— Saved data entries —
—————
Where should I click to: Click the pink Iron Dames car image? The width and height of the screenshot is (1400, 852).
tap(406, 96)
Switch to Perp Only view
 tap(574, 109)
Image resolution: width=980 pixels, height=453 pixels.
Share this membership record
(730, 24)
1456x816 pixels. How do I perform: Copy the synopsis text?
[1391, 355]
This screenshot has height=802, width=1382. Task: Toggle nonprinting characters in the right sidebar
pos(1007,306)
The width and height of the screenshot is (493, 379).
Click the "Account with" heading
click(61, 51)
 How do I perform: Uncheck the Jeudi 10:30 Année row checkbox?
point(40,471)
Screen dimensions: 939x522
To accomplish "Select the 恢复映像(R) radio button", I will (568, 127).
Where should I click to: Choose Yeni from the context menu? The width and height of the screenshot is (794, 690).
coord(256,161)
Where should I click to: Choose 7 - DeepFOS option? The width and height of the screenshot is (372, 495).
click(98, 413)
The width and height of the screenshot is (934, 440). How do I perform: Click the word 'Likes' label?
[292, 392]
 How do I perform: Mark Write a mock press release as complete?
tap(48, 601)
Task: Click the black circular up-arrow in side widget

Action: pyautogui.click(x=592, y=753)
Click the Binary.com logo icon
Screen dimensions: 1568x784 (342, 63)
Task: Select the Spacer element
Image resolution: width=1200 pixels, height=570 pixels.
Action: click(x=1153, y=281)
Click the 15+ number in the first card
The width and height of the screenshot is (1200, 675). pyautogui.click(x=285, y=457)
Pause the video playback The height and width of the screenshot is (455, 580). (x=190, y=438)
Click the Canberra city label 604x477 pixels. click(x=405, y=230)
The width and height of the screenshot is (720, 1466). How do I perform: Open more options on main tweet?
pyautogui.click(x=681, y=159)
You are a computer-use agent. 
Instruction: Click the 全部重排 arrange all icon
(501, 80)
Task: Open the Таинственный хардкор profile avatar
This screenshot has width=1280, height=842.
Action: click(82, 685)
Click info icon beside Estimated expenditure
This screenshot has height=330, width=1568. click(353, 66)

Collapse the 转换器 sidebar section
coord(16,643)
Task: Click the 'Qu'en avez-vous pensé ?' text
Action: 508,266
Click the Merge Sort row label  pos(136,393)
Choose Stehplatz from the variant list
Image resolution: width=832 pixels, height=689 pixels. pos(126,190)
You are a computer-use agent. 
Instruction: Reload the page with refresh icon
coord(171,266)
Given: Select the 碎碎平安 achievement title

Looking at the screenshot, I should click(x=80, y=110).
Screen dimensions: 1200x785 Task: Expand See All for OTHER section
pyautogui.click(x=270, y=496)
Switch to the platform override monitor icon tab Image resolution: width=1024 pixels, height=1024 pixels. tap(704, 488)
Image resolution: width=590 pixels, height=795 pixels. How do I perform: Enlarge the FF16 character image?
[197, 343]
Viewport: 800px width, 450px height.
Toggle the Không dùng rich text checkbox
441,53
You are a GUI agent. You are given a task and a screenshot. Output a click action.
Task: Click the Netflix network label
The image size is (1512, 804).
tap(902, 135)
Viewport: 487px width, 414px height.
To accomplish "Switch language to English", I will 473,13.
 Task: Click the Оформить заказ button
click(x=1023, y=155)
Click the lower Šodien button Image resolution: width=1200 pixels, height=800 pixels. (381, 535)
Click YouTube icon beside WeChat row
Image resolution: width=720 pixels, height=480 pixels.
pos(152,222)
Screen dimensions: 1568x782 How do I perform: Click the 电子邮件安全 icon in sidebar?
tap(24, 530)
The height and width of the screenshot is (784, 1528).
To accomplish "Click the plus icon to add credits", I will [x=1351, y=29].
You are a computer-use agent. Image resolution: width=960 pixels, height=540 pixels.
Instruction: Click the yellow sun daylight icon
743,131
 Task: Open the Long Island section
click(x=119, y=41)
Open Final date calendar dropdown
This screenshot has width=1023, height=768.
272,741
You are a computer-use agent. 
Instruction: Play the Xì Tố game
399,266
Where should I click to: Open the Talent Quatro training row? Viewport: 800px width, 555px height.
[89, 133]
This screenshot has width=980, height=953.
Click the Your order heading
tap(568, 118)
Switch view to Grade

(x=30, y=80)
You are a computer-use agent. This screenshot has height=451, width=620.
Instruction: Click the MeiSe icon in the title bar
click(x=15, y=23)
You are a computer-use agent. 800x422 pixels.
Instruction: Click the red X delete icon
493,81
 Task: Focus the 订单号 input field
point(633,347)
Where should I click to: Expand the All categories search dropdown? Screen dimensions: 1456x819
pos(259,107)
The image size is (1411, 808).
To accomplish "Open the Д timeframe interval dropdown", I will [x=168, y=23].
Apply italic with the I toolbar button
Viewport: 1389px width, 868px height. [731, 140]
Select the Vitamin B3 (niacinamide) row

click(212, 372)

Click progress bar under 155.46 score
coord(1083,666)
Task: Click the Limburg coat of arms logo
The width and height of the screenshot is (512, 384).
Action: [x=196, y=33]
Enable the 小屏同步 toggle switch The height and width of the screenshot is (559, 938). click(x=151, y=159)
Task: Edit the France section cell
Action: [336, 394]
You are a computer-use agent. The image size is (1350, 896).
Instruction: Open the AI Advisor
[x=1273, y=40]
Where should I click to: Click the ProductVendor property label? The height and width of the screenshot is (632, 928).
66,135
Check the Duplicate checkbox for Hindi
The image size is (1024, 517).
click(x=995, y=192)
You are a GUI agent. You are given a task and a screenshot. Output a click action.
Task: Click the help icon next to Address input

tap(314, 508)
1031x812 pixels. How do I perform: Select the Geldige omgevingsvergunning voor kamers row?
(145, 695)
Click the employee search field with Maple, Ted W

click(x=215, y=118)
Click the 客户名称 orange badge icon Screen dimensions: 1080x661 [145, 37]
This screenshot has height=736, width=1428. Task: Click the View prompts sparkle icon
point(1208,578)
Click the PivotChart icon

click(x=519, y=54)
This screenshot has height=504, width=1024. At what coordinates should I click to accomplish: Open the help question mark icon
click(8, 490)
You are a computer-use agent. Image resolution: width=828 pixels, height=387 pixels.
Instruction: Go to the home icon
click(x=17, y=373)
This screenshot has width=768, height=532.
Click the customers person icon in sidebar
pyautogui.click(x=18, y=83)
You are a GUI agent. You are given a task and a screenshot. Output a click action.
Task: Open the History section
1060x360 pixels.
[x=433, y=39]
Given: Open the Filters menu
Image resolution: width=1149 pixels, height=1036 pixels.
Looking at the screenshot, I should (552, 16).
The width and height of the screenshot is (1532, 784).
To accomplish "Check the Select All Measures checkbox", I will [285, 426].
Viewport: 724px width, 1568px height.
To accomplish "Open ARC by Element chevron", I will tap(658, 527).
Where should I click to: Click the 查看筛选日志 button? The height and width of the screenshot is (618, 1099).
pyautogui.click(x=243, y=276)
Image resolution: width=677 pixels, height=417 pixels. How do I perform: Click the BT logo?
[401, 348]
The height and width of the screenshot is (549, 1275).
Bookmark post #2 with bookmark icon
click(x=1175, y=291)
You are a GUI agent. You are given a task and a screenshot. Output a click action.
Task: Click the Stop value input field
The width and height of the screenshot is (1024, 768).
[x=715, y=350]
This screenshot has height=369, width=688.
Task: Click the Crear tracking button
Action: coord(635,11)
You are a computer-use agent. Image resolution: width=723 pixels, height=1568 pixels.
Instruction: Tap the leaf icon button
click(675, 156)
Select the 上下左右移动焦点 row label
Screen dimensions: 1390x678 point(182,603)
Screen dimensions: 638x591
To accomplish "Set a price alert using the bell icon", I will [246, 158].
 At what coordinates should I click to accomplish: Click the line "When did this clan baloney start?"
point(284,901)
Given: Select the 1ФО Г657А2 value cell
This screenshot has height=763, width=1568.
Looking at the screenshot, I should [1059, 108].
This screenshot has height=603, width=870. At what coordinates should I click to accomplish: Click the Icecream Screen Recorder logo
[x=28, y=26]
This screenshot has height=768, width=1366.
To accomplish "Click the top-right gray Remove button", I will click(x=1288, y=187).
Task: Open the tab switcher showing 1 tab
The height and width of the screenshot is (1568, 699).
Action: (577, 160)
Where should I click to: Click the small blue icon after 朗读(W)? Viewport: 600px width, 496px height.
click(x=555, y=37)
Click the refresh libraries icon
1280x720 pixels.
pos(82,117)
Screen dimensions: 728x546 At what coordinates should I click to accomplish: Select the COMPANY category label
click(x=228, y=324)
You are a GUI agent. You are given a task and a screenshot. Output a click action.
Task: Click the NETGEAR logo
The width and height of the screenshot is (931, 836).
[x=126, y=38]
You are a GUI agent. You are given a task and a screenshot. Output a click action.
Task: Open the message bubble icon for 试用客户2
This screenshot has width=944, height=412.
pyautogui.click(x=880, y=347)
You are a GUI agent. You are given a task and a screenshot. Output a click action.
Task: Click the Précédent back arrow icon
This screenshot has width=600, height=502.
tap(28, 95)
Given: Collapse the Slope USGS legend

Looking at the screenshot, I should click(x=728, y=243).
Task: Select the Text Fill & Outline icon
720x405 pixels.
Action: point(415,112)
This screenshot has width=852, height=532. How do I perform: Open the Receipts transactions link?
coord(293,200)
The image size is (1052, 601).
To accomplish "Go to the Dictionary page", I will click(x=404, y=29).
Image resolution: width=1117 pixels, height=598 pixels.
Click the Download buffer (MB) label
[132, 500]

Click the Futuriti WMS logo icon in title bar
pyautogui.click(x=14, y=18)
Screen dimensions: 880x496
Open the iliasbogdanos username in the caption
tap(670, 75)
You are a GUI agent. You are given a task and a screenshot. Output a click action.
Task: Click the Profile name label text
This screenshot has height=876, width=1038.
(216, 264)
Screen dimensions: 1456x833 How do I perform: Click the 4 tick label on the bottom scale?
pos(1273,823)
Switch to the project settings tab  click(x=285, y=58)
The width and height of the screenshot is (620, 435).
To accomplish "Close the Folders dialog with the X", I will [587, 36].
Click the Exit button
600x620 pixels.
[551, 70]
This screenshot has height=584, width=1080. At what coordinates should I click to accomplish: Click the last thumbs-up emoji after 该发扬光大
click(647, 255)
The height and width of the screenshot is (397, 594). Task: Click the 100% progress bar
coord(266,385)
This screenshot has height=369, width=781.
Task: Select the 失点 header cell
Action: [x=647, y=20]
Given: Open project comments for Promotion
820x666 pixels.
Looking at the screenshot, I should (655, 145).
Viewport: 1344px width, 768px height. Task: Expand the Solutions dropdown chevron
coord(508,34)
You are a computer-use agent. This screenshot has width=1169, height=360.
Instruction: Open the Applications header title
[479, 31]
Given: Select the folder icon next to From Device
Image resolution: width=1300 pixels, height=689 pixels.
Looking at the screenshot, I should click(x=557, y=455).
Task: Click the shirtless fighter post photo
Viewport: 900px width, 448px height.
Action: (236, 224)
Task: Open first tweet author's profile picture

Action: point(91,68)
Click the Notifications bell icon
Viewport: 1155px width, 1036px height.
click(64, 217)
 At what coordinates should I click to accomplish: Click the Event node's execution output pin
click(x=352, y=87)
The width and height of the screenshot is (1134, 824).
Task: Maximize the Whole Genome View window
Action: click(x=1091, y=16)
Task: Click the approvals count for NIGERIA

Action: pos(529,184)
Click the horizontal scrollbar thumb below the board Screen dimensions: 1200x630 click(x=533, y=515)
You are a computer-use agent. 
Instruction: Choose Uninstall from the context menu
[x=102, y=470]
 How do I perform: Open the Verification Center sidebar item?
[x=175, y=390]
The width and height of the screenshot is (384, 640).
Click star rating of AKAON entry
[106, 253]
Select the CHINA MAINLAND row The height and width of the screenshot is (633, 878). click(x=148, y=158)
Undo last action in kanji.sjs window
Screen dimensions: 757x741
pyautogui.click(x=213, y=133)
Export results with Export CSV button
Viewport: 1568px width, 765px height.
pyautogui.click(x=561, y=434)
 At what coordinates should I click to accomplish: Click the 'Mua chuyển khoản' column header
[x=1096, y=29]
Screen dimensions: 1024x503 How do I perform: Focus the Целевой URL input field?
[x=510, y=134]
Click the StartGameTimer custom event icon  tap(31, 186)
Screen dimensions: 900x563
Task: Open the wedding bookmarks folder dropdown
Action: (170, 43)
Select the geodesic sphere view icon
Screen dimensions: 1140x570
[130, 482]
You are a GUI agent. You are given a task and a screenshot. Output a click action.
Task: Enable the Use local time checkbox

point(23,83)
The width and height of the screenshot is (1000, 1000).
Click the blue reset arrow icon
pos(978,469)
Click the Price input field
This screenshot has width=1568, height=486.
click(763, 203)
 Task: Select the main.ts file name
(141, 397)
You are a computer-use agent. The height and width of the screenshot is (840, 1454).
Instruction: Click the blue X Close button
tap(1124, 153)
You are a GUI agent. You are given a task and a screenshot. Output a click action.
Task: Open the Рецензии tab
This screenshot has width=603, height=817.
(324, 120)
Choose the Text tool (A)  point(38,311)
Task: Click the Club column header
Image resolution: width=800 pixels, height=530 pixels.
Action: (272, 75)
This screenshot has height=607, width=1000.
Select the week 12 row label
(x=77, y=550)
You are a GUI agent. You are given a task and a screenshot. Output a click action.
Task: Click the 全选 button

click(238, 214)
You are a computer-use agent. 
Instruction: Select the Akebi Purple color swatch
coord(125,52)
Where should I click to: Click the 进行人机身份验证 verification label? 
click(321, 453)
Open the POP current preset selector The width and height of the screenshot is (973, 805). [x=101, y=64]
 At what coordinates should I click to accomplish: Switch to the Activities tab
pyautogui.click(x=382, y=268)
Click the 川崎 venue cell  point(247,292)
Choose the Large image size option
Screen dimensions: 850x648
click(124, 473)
—————
— TASK PROMPT —
Using the entries above, repeat only the lines from the one containing "Click info icon beside Estimated expenditure" through the one containing "Switch to the platform", end lines included.

— RESULT FOR THIS TASK —
Click info icon beside Estimated expenditure
This screenshot has height=330, width=1568. click(353, 66)

Collapse the 转换器 sidebar section
coord(16,643)
Task: Click the 'Qu'en avez-vous pensé ?' text
Action: 508,266
Click the Merge Sort row label  pos(136,393)
Choose Stehplatz from the variant list
Image resolution: width=832 pixels, height=689 pixels. pos(126,190)
You are a computer-use agent. 
Instruction: Reload the page with refresh icon
coord(171,266)
Given: Select the 碎碎平安 achievement title

Looking at the screenshot, I should click(x=80, y=110).
Screen dimensions: 1200x785 Task: Expand See All for OTHER section
pyautogui.click(x=270, y=496)
Switch to the platform override monitor icon tab Image resolution: width=1024 pixels, height=1024 pixels. tap(704, 488)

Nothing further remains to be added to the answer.